_SELECTED PASSAGE_:
[Start of section]

2. JSON Serialization Fix

Fixed a critical bug in error handling that was causing "Internal Server Error" responses:

  • Issue: TypeError when serializing Response objects in error details
  • Fix: Added JSON serializability checking with fallback to string conversion
  • Impact: Proper error responses instead of crashes

3. Enhanced Logging

Improved proxy startup logging to show log file locations like other Claude Code components.

Testing

Automated Tests

Created tests/test_openai_responses_api.py with:

  • Endpoint existence validation
  • Response format validation
  • Integration test framework

Manual Testing

Verified working with curl:

curl -X POST http://localhost:8082/openai/responses \
  -H "Content-Type: application/json" \
  -d '{"model": "gpt-5-codex", "input": "tell me what agents you have available"}'

Azure Integration

Tested with real Azure OpenAI configuration:

  • Endpoint: ai-adapt-oai-eastus2.openai.azure.com
  • Model: gpt-5-codex
  • API Version: 2025-04-01-preview

Current Status

WORKING: OpenAI Responses API endpoint implemented and tested ✅ WORKING: JSON serialization crashes fixed ✅ WORKING: Azure OpenAI integration with correct model mappings ✅ WORKING: Enhanced logging and error reporting

Architecture Notes

The claude-code-proxy is an external dependency installed via UVX. The implementation modifies the cached UVX instances to provide the Responses API support. For production deployment, these changes would need to be:

  1. Submitted upstream to claude-code-proxy project, OR
  2. Maintained as a fork with custom changes, OR
  3. Integrated directly into the amplihack proxy management system

Dependencies

  • uvx for claude-code-proxy installation
  • litellm for Azure OpenAI backend
  • fastapi for endpoint handling
  • httpx for async HTTP client functionality

Configuration

Uses standard Azure OpenAI environment variables:

  • OPENAI_API_KEY / AZURE_OPENAI_KEY
  • OPENAI_BASE_URL with Responses API endpoint
  • AZURE_API_VERSION
  • Model mappings (BIG_MODEL, MIDDLE_MODEL, SMALL_MODEL)

The implementation automatically detects Responses API endpoints and uses the appropriate request/response format.

[End of section]

_ACTIVITIES_:
1. In the proxy notes, which API version was used for the Azure OpenAI integration test?
2. Translate this sentence from the proxy notes into Spanish: "The claude-code-proxy is an external dependency installed via UVX."
Answer using only the proxy notes.

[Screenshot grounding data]
[Start of section]

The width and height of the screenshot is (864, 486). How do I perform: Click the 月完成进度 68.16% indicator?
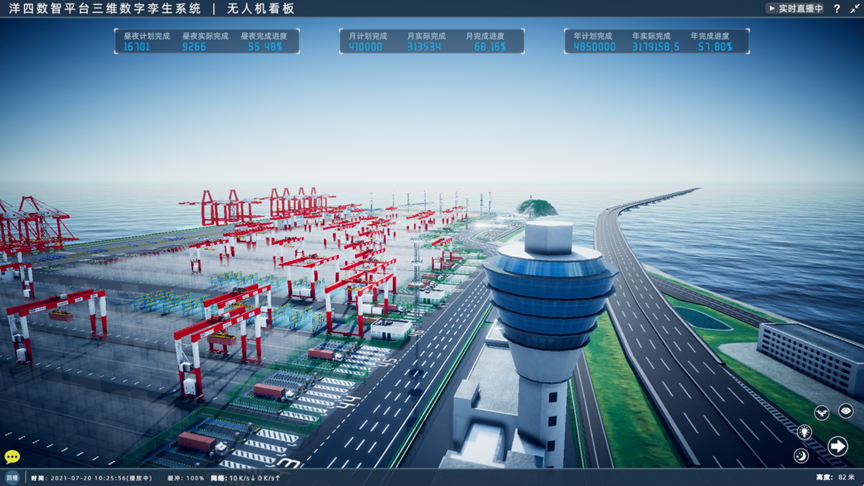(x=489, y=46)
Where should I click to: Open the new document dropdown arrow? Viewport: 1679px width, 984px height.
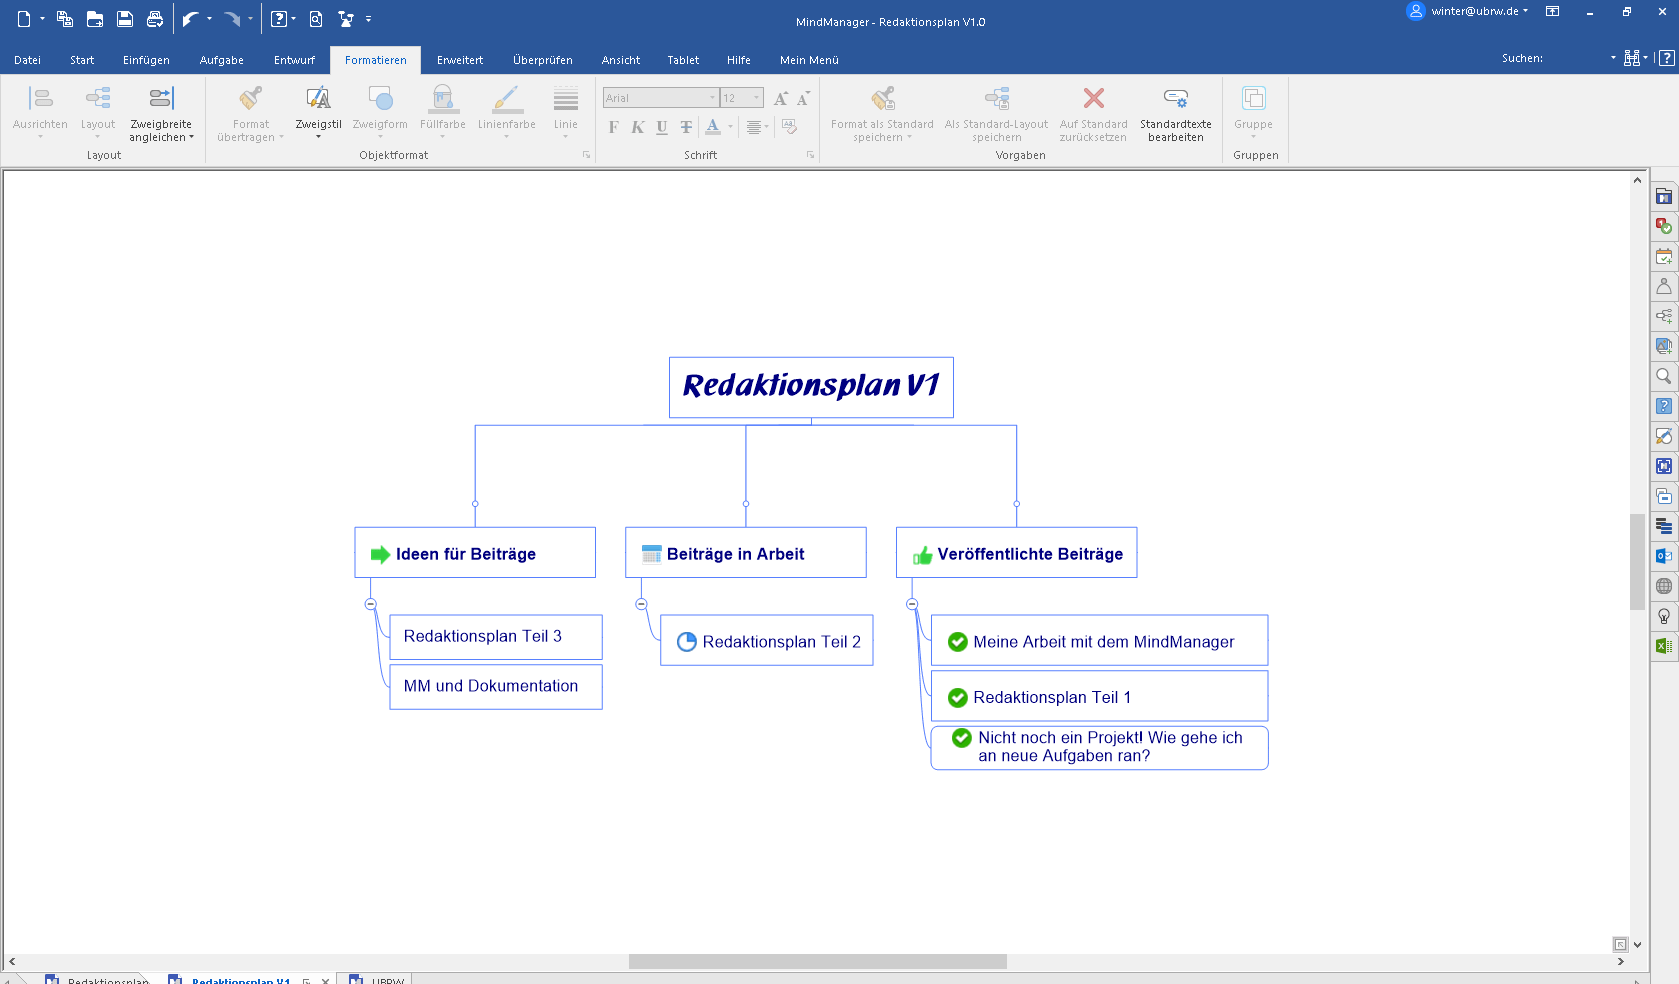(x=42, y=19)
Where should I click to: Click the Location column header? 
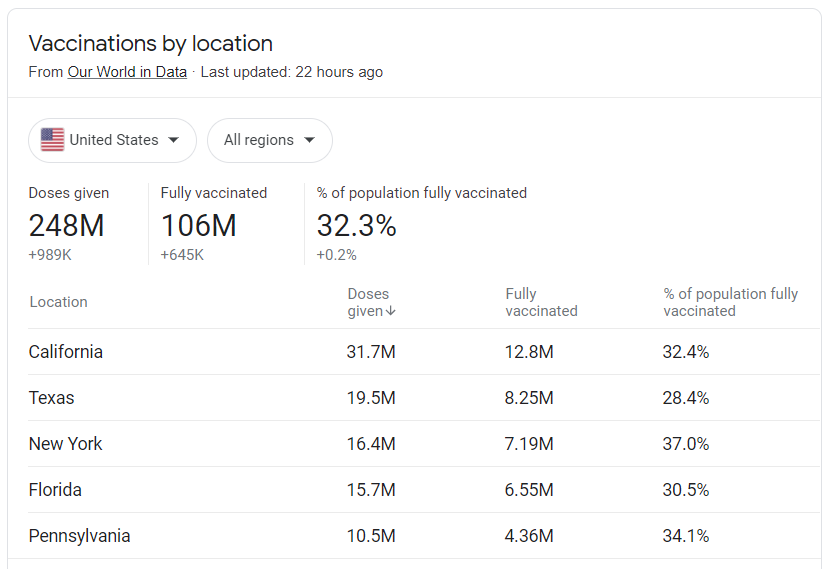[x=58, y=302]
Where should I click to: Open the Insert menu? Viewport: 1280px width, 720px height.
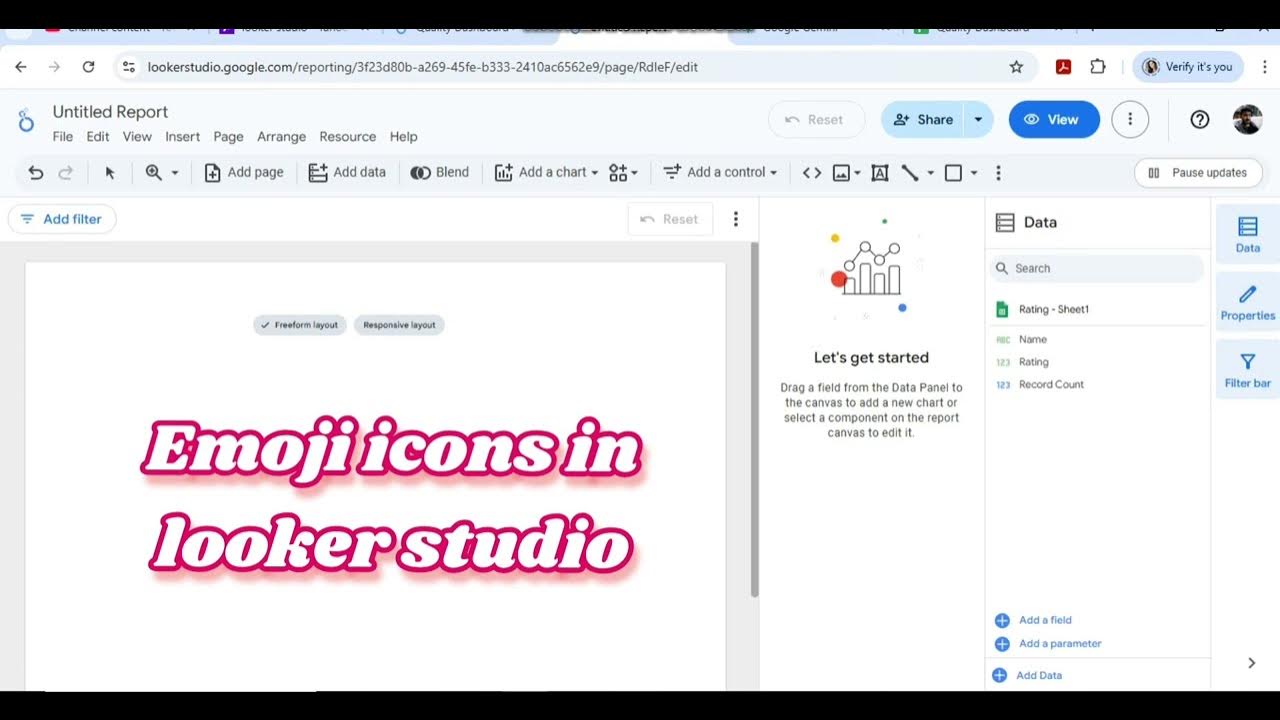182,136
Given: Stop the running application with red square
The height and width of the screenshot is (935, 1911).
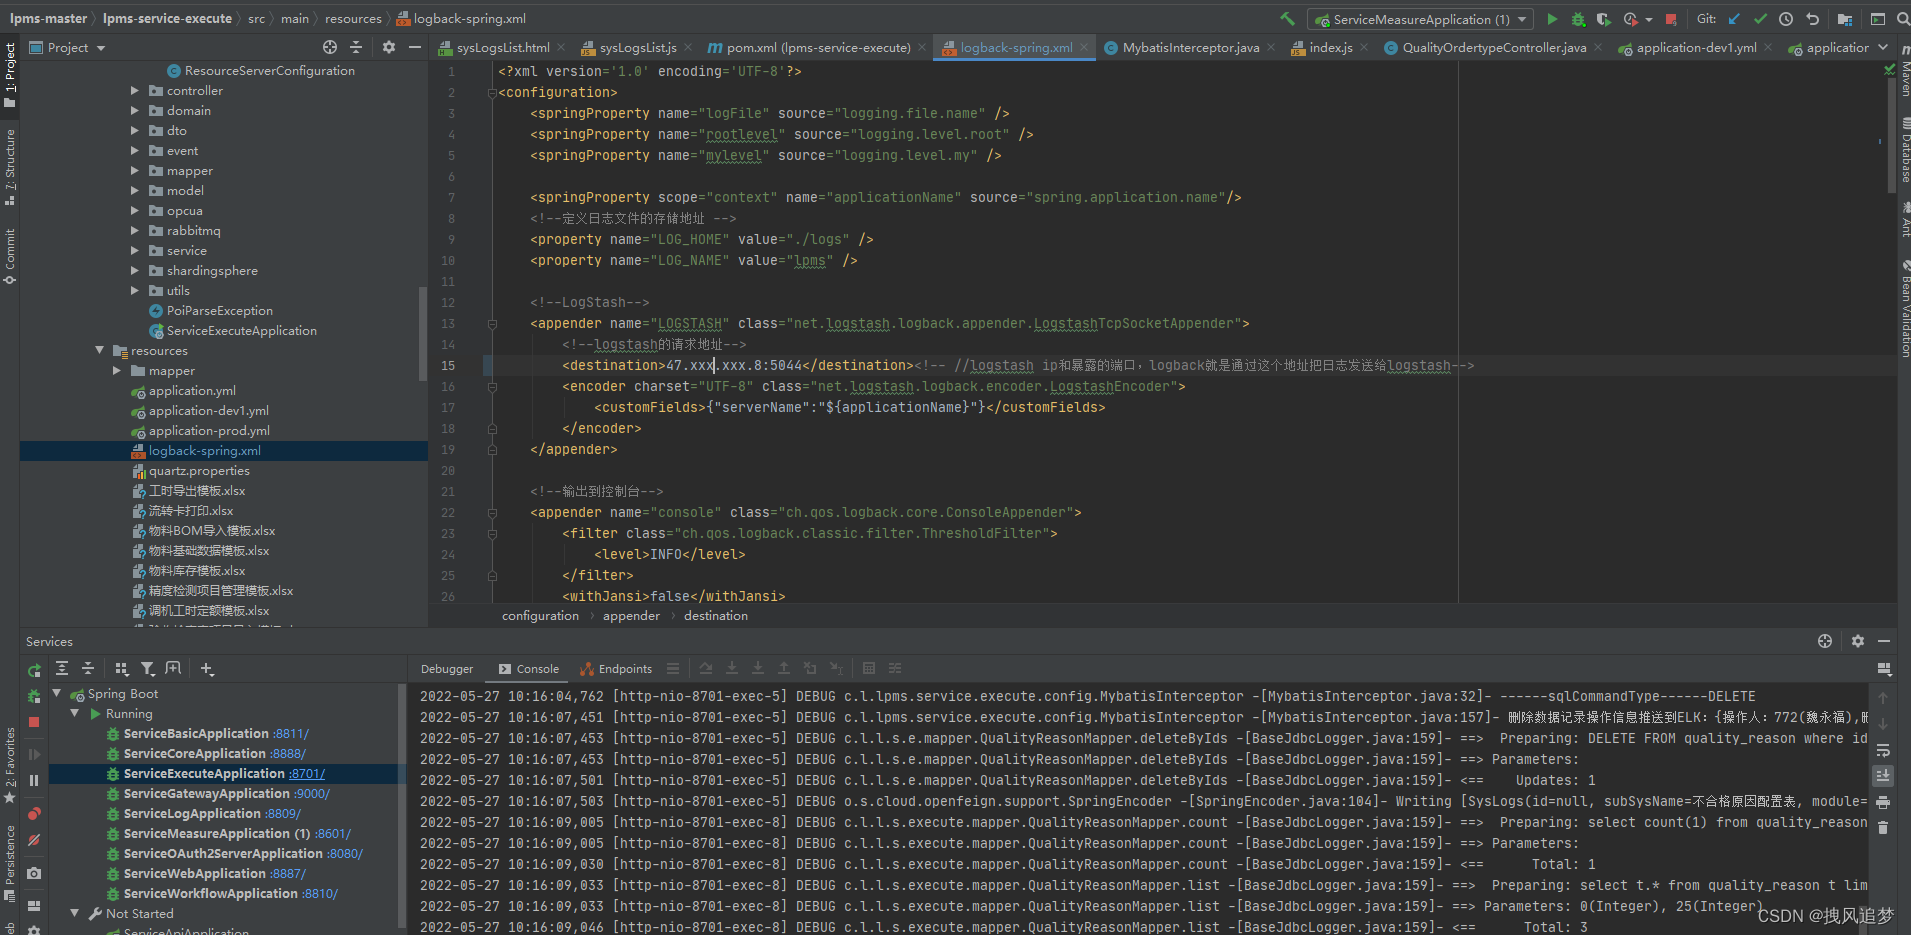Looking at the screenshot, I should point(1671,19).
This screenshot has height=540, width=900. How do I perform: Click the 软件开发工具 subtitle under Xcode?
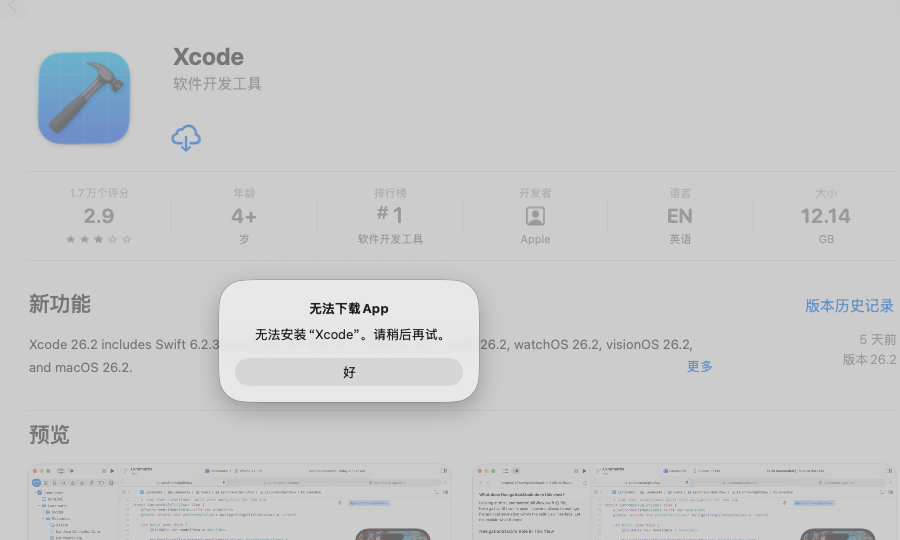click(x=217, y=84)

[End of section]

_EXPECTED OUTPUTS_:
1. 2025-04-01-preview

2. El claude-code-proxy es una dependencia externa instalada mediante UVX.